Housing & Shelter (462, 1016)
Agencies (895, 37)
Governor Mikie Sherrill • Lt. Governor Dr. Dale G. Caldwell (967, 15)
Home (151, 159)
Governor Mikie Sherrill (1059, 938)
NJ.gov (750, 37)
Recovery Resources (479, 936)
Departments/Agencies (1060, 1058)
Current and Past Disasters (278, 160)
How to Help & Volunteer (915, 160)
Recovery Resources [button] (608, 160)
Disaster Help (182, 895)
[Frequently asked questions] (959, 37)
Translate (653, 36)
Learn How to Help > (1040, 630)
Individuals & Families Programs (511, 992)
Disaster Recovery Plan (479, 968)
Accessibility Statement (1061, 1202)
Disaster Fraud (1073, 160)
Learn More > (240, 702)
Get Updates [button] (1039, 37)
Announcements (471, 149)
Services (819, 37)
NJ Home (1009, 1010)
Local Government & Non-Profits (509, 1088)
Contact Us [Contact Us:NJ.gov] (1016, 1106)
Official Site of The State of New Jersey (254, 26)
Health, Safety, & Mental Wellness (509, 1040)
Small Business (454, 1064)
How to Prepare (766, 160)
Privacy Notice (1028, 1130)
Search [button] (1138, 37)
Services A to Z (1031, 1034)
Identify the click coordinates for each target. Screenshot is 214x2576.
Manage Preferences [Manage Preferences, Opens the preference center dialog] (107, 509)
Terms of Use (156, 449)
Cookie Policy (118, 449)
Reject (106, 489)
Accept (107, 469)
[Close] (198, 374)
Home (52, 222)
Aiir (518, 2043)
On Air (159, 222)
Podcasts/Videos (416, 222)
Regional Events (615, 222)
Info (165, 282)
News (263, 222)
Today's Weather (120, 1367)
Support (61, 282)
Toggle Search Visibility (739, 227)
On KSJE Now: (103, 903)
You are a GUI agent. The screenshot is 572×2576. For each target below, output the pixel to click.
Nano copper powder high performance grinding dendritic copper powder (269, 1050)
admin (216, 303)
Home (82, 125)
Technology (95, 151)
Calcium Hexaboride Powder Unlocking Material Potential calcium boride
++++++
Exercise » Rewrite the lines above with each "Recovery Resources" changed to "Recovery Assistance", keeping everything else the same.

Solution to the exercise »
Housing & Shelter (462, 1016)
Agencies (895, 37)
Governor Mikie Sherrill • Lt. Governor Dr. Dale G. Caldwell (967, 15)
Home (151, 159)
Governor Mikie Sherrill (1059, 938)
NJ.gov (750, 37)
Recovery Assistance (479, 936)
Departments/Agencies (1060, 1058)
Current and Past Disasters (278, 160)
How to Help & Volunteer (915, 160)
Recovery Assistance [button] (608, 160)
Disaster Help (182, 895)
[Frequently asked questions] (959, 37)
Translate (653, 36)
Learn How to Help > (1040, 630)
Individuals & Families Programs (511, 992)
Disaster Recovery Plan (479, 968)
Accessibility Statement (1061, 1202)
Disaster Fraud (1073, 160)
Learn More > (240, 702)
Get Updates [button] (1039, 37)
Announcements (471, 149)
Services (819, 37)
NJ Home (1009, 1010)
Local Government & Non-Profits (509, 1088)
Contact Us [Contact Us:NJ.gov] (1016, 1106)
Official Site of The State of New Jersey (254, 26)
Health, Safety, & Mental Wellness (509, 1040)
Small Business (454, 1064)
How to Prepare (766, 160)
Privacy Notice (1028, 1130)
Search [button] (1138, 37)
Services A to Z (1031, 1034)
Identify the click coordinates for each target. Screenshot is 214x2576.
Manage Preferences [Manage Preferences, Opens the preference center dialog] (107, 509)
Terms of Use (156, 449)
Cookie Policy (118, 449)
Reject (106, 489)
Accept (107, 469)
[Close] (198, 374)
Home (52, 222)
Aiir (518, 2043)
On Air (159, 222)
Podcasts/Videos (416, 222)
Regional Events (615, 222)
Info (165, 282)
News (263, 222)
Today's Weather (120, 1367)
Support (61, 282)
Toggle Search Visibility (739, 227)
On KSJE Now: (103, 903)
You are a GUI agent. The screenshot is 572×2576. For each target below, output the pixel to click.
Nano copper powder high performance grinding dendritic copper powder (269, 1050)
admin (216, 303)
Home (82, 125)
Technology (95, 151)
Calcium Hexaboride Powder Unlocking Material Potential calcium boride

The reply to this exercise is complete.